The pairwise genetic distance among the 99 genotypes ranged from 0.01 to 0.58, with an average of 0.32. The greatest genetic distance was observed between ‘Charleston Greenpack', an improved cowpea (ssp. unguiculata) cultivar from the southern United States (Fery, 1998) and ‘Prince Charming', an improved Chinese asparagus bean (ssp. sesquipedialis) cultivar. The average genetic distance within subgroup SV (0.22) was lower than that in subgroup NSV (0.37). Analysis of relative kinship showed that 3124 (69%) of all the pairwise kinship values were between 0 and 0.05, whereas 18.9 % of the values were above 0.25, indicating that most individual pairs are not or only weakly related whereas members of subsets have a considerable level of relatedness.

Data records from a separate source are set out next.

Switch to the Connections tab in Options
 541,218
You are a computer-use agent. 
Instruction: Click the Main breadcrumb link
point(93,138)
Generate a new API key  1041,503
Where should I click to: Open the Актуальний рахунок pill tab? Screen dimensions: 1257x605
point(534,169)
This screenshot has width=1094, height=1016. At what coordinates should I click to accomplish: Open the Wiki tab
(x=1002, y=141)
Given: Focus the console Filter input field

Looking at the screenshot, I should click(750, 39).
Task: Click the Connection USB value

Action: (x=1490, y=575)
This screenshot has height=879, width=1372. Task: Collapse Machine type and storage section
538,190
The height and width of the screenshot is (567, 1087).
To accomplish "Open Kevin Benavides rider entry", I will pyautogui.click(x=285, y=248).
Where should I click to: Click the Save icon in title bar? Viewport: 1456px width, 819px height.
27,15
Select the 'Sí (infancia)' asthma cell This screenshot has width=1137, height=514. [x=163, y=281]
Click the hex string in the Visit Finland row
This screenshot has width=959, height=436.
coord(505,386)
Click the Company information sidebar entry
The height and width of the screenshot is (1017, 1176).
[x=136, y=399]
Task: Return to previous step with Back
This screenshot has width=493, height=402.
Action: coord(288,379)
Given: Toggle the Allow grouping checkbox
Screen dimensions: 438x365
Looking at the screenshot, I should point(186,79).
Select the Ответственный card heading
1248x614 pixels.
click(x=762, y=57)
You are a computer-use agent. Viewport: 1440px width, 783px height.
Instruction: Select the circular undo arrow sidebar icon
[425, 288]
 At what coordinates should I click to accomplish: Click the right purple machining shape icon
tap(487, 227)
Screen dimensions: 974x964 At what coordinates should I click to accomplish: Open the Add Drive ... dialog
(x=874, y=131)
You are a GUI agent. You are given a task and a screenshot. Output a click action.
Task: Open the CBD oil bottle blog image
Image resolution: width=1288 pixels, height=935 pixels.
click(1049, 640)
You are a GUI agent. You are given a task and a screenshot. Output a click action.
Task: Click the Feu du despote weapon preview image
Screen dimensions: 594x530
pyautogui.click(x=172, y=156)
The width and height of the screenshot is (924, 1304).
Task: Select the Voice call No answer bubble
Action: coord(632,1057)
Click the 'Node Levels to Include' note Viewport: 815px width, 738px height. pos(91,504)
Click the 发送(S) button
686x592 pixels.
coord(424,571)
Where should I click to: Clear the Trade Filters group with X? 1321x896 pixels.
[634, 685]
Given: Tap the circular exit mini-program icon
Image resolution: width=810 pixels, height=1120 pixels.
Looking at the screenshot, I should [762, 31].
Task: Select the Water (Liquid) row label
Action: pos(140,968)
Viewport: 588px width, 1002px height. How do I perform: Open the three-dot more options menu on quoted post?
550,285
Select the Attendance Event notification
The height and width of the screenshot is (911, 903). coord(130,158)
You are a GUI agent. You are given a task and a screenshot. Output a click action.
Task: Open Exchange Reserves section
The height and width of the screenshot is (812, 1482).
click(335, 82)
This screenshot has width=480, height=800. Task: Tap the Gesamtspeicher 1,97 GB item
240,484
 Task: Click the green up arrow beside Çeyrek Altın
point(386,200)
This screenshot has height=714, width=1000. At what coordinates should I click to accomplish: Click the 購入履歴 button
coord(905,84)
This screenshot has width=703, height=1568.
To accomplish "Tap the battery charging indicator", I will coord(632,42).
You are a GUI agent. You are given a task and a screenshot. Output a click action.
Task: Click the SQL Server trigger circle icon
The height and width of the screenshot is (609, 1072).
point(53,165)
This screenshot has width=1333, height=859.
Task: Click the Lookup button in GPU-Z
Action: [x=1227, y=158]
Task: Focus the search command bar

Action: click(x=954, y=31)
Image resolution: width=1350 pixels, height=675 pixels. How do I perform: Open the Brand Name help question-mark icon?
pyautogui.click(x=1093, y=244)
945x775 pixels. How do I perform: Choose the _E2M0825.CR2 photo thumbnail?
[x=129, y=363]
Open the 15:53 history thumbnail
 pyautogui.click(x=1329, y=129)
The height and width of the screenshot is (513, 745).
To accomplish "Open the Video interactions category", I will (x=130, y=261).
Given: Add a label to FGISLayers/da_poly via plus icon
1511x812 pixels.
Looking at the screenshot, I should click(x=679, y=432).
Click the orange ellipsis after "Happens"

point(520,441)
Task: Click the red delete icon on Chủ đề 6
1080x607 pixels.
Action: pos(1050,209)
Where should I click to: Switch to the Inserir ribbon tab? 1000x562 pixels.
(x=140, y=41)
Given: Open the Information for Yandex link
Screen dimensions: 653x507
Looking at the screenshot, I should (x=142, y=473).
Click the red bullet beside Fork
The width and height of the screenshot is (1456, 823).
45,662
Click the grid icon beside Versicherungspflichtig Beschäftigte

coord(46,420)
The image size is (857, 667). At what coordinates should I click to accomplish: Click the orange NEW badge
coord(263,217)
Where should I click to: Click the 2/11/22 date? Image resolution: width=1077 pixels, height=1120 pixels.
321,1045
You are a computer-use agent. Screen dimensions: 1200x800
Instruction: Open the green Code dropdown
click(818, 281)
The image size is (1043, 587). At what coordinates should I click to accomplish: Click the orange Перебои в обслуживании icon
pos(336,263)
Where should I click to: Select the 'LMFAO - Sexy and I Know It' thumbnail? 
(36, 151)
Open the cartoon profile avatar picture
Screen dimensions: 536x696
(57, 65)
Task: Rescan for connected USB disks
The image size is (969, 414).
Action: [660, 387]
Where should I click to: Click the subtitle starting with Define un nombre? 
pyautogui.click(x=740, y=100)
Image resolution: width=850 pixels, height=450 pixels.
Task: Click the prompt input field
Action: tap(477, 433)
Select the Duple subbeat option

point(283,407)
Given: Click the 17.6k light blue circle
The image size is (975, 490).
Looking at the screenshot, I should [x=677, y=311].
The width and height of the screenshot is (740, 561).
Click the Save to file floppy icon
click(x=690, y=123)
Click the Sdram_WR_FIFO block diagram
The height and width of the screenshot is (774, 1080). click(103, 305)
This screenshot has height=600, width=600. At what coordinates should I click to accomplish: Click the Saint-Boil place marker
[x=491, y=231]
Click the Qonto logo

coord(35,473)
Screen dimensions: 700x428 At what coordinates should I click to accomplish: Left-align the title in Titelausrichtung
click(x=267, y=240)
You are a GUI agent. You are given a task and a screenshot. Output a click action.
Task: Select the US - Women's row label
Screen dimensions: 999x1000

LD in the asparagus bean genome
As the 95 asparagus bean accessions could be divided into two distinct subgroups, pairwise LD estimates were performed within each subgene pool. Globally, 3937 (4.6%) and 2909 (3.4%) of the total possible SNP locus pairs were in significant LD (P<0.01) in subgroup SV and NSV, respectively (Table 2). Of these, 756 and 628 of the significant associations were intrachromosomal, accounting for 8.6% and 7.1 % of the total possible intrachromosomal correlations. The proportion of significant LD among unlinked loci to the total possible interchromosomal correlations was lower, being 4.3% and 3% in the two subgroups, respectively. In both subgroups, an uneven distribution of LD among the 11 chromosomes was observed.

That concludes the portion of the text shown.